A 40 años de la primera edición de Biografía de un Cimarrón,  El Tintero le propone a los lectores un fragmento de este clásico de la literatura cubana

Autor:

Miguel Barnet Lanza

Miguel Barnet (La Habana, 1940) es poeta y narrador, cuya obra poética se reunió en la antología Viendo mi vida pasar, en 1987. En 1984 y 1986, este Premio Nacional de Literatura obtuvo los Premios de la Crítica con sus novelas Gallego y La vida real. Es Presidente de la Fundación Fernando Ortiz, vicepresidente de la UNEAC y miembro de la Academia Cubana de la Lengua.

Hay cosas que yo no me explico de la vida. Todo eso que tiene que ver con la Naturaleza para mí está muy oscuro, y lo de los dioses más. Ellos son los llamados a originar todos esos fenómenos que uno ve, que yo vide y que es positivo que han existido. Los dioses son caprichosos e inconformes. Por eso aquí han pasado tantas cosas raras. Yo me acuerdo que antes, en la esclavitud, yo me pasaba la vida mirando para arriba, porque el cielo siempre me ha gustado mucho por lo pintado que es. Una vez el cielo se puso como una brasa de candela y había una seca furiosa. Otro día se formó un eclipse de Sol. Empezó a las cuatro de la tarde y fue en toda la Isla. La Luna parecía que estaba peleando con el Sol. Yo me fui dando cuenta que todo marchaba al revés. Fue oscureciendo y oscureciendo y después fue aclarando y aclarando. Las gallinas se encaramaron en los palos. La gente no hablaba del susto. Hubo quien se murió del corazón y quien se quedó mudo.

Eso mismo yo lo vide otras veces, pero en otros sitios. Y por nada del mundo preguntaba por qué ocurría. Total, yo sé que todo eso depende de la Naturaleza. La Naturaleza es todo. Hasta lo que no se ve. Y los hombres no podemos hacer esas cosas porque estamos sujetos a un Dios: a Jesucristo, que es del que más se habla. Jesucristo no nació en África, ese vino de la misma Naturaleza porque la Virgen María era señorita.

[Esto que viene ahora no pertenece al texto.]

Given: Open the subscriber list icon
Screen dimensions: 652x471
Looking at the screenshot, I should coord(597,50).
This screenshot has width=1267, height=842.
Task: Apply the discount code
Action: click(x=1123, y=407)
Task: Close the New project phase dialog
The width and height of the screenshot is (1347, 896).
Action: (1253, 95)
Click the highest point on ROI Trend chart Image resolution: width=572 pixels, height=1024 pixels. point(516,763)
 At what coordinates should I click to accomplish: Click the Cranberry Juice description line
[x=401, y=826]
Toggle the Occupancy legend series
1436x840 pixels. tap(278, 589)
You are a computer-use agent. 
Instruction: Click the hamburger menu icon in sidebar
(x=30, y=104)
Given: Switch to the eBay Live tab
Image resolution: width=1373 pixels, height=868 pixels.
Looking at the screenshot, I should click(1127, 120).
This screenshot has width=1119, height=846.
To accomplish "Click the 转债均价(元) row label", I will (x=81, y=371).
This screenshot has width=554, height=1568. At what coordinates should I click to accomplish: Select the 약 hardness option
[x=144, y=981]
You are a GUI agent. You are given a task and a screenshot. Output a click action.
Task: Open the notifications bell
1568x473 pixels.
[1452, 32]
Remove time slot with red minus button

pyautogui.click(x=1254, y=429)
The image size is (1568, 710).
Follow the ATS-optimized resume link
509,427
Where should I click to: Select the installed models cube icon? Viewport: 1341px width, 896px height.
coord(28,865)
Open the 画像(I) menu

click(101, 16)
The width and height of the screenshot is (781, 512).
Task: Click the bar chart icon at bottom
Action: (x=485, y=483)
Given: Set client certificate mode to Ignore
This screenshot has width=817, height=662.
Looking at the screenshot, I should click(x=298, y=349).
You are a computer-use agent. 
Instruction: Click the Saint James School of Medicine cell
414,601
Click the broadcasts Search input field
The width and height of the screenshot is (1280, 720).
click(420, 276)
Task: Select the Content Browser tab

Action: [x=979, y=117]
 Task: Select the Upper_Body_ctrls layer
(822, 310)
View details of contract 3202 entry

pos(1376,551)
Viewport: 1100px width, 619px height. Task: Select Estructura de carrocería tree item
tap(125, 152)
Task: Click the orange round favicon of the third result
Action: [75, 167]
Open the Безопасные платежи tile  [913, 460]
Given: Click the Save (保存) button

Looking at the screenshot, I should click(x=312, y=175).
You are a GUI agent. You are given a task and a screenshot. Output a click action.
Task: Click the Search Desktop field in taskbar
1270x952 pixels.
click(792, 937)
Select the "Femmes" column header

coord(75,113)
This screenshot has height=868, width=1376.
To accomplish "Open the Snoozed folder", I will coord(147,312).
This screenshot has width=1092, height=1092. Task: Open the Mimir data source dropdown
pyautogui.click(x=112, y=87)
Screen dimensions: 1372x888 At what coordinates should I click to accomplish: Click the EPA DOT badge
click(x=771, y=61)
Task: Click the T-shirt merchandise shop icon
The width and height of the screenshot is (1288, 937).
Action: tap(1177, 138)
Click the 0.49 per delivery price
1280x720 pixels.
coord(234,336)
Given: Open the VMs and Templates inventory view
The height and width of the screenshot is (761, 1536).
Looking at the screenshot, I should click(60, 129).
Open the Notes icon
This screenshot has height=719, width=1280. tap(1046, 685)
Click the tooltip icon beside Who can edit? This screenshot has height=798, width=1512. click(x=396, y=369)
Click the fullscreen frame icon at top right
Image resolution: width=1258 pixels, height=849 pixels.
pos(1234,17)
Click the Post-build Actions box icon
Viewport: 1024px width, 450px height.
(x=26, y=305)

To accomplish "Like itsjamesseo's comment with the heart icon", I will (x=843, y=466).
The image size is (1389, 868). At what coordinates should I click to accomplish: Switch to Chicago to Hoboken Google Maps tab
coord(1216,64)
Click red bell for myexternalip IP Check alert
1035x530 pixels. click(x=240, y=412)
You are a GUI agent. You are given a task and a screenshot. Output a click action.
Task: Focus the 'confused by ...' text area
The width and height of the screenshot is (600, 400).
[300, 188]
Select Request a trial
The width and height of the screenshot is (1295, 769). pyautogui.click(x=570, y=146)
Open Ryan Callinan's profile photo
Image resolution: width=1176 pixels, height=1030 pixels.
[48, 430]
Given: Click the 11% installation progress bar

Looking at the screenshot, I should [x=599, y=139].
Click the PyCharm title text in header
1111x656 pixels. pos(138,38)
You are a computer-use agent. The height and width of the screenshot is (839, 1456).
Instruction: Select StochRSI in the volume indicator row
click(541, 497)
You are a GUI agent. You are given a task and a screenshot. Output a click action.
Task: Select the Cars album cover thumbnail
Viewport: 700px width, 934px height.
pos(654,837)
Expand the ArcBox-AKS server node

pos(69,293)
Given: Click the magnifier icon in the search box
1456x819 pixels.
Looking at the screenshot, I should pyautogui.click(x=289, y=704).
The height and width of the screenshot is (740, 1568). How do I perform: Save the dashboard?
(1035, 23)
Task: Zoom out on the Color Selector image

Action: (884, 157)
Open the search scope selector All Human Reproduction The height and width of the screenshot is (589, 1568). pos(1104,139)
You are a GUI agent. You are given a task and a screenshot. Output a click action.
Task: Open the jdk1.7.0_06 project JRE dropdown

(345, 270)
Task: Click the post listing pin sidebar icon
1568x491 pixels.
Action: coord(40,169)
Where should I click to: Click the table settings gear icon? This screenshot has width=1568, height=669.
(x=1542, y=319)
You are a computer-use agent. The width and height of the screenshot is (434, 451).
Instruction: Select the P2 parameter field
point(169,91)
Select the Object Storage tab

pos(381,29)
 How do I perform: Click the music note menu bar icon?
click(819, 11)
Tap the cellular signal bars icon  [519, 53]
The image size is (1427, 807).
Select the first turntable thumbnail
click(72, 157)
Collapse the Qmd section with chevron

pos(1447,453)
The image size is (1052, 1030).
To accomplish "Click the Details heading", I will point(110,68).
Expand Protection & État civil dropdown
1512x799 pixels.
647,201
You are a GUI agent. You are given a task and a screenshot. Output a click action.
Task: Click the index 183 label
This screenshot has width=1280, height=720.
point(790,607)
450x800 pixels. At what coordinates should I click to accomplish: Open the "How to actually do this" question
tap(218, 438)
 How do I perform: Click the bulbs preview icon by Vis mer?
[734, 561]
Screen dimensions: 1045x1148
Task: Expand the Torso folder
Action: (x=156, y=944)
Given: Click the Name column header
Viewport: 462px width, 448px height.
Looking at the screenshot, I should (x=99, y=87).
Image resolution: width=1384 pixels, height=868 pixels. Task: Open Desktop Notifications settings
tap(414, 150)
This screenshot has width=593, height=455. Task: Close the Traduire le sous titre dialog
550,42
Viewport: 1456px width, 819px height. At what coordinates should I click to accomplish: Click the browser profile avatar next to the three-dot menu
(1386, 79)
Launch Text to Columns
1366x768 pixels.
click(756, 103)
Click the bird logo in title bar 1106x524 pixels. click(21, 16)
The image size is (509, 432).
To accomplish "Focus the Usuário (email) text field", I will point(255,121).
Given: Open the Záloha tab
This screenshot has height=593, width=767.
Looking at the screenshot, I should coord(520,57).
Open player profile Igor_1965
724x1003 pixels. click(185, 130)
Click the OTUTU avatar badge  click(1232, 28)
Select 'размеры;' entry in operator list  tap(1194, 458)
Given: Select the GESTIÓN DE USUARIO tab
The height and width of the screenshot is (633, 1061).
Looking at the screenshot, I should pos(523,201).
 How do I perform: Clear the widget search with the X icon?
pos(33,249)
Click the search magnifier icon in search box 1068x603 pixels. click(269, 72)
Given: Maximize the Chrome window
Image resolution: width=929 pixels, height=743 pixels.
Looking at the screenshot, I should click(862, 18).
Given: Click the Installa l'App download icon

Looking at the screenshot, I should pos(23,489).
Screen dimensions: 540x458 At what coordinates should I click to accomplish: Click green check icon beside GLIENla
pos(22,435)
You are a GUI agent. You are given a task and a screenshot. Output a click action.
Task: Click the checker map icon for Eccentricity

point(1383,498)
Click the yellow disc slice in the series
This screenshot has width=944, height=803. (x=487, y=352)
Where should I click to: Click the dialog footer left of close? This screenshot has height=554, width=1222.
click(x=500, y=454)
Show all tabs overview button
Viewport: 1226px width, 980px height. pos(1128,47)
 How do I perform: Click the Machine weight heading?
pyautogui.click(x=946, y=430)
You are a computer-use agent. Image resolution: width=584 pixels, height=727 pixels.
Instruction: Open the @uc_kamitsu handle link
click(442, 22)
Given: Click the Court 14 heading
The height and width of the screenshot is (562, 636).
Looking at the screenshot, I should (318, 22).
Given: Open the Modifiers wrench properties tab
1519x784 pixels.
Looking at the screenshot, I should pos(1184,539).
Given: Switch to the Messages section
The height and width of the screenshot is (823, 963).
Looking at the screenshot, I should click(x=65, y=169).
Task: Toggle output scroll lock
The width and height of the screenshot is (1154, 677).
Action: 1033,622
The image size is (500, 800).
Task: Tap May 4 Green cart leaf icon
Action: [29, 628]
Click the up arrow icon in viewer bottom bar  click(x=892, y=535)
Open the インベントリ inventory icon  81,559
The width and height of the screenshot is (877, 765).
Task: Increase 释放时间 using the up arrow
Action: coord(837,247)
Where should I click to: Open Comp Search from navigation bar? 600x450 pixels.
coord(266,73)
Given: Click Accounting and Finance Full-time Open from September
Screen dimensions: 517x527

Los dioses más fuertes son los de África. Yo digo que es positivo que volaban. Y hacían lo que les daba la gana con las hechicerías. No sé cómo permitieron la esclavitud. La verdad es que yo me pongo a pensar y no doy pie con bola. Para mí que todo empezó cuando los pañuelos punzó. El día que cruzaron la muralla. La muralla era vieja en África en toda la orilla. Era una muralla hecha de yaguas y bichos brujos que picaban como diablo. Espantaron por muchos años a los blancos que intentaban meterse en África. Pero el punzó los hundió a todos. Y los reyes y todos los demás, se entregaron facilito. Cuando los reyes veían que los blancos, yo creo que los portugueses fueron los primeros, sacaban los pañuelos punzó como saludando, les decían a los negros: «Anda, ve a buscar pañuelos punzó, anda». Y los negros embullados con el punzó, corrían como ovejitas para los barcos y ahí mismo los cogían. Al negro siempre le ha gustado mucho el punzó. Por culpa de ese color les pusieron las cadenas y los mandaron para Cuba. Y después no pudieron volver a su tierra. Esa es la razón de la esclavitud en Cuba. Cuando los ingleses descubrieron ese asunto no dejaron traer más negros y entonces se acabó la esclavitud y empezó la otra parte: la libre. Fue por los años ochenta y pico.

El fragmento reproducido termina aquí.